WHAT THE TASK ASKS:
Reproduce each of the following lines word for word, with nothing changed.

EXCERPTED RECORDS:
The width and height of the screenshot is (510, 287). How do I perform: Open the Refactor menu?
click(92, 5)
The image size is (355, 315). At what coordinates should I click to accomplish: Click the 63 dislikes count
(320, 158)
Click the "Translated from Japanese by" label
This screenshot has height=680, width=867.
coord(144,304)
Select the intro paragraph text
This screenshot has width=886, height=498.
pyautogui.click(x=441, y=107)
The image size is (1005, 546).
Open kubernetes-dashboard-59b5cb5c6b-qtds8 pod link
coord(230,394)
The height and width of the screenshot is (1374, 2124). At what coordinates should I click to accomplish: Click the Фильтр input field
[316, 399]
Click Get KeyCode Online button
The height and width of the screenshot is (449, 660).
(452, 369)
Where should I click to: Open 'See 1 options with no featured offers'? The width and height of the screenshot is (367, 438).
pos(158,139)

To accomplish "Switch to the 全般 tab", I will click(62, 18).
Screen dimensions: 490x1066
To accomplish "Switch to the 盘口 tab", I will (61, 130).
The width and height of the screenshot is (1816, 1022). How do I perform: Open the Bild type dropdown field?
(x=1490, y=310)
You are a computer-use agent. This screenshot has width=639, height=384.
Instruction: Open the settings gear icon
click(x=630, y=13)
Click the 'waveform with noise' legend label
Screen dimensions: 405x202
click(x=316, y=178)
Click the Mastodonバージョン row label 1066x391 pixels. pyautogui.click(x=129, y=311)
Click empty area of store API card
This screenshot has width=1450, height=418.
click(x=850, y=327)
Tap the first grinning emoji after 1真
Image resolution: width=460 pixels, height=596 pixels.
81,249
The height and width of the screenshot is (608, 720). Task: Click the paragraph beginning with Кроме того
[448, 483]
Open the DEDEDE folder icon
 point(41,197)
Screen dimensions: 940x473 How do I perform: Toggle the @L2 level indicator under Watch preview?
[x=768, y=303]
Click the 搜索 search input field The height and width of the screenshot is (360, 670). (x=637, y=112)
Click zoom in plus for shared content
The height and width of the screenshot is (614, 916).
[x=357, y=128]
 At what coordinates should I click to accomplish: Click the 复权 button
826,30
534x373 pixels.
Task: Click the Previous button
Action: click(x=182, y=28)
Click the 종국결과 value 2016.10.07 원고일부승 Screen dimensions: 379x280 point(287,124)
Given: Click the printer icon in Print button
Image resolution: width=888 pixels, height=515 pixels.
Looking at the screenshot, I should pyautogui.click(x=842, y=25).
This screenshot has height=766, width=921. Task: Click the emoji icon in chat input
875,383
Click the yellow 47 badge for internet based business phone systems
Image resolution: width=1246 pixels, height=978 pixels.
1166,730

FINISHED EXERCISE:
The width and height of the screenshot is (510, 287). How do I perform: Open the Refactor menu?
click(92, 5)
The image size is (355, 315). At what coordinates should I click to accomplish: Click the 63 dislikes count
(320, 158)
Click the "Translated from Japanese by" label
This screenshot has height=680, width=867.
coord(144,304)
Select the intro paragraph text
This screenshot has width=886, height=498.
pyautogui.click(x=441, y=107)
The image size is (1005, 546).
Open kubernetes-dashboard-59b5cb5c6b-qtds8 pod link
coord(230,394)
The height and width of the screenshot is (1374, 2124). At what coordinates should I click to accomplish: Click the Фильтр input field
[316, 399]
Click Get KeyCode Online button
The height and width of the screenshot is (449, 660).
(452, 369)
Where should I click to: Open 'See 1 options with no featured offers'? The width and height of the screenshot is (367, 438).
pos(158,139)

To accomplish "Switch to the 全般 tab", I will click(62, 18).
Screen dimensions: 490x1066
To accomplish "Switch to the 盘口 tab", I will (61, 130).
The width and height of the screenshot is (1816, 1022). How do I perform: Open the Bild type dropdown field?
(x=1490, y=310)
You are a computer-use agent. This screenshot has width=639, height=384.
Instruction: Open the settings gear icon
click(x=630, y=13)
Click the 'waveform with noise' legend label
Screen dimensions: 405x202
click(x=316, y=178)
Click the Mastodonバージョン row label 1066x391 pixels. pyautogui.click(x=129, y=311)
Click empty area of store API card
This screenshot has width=1450, height=418.
click(x=850, y=327)
Tap the first grinning emoji after 1真
Image resolution: width=460 pixels, height=596 pixels.
81,249
The height and width of the screenshot is (608, 720). Task: Click the paragraph beginning with Кроме того
[448, 483]
Open the DEDEDE folder icon
 point(41,197)
Screen dimensions: 940x473 How do I perform: Toggle the @L2 level indicator under Watch preview?
[x=768, y=303]
Click the 搜索 search input field The height and width of the screenshot is (360, 670). (x=637, y=112)
Click zoom in plus for shared content
The height and width of the screenshot is (614, 916).
[x=357, y=128]
 At what coordinates should I click to accomplish: Click the 复权 button
826,30
534x373 pixels.
Task: Click the Previous button
Action: click(x=182, y=28)
Click the 종국결과 value 2016.10.07 원고일부승 Screen dimensions: 379x280 point(287,124)
Given: Click the printer icon in Print button
Image resolution: width=888 pixels, height=515 pixels.
Looking at the screenshot, I should pyautogui.click(x=842, y=25).
This screenshot has height=766, width=921. Task: Click the emoji icon in chat input
875,383
Click the yellow 47 badge for internet based business phone systems
Image resolution: width=1246 pixels, height=978 pixels.
1166,730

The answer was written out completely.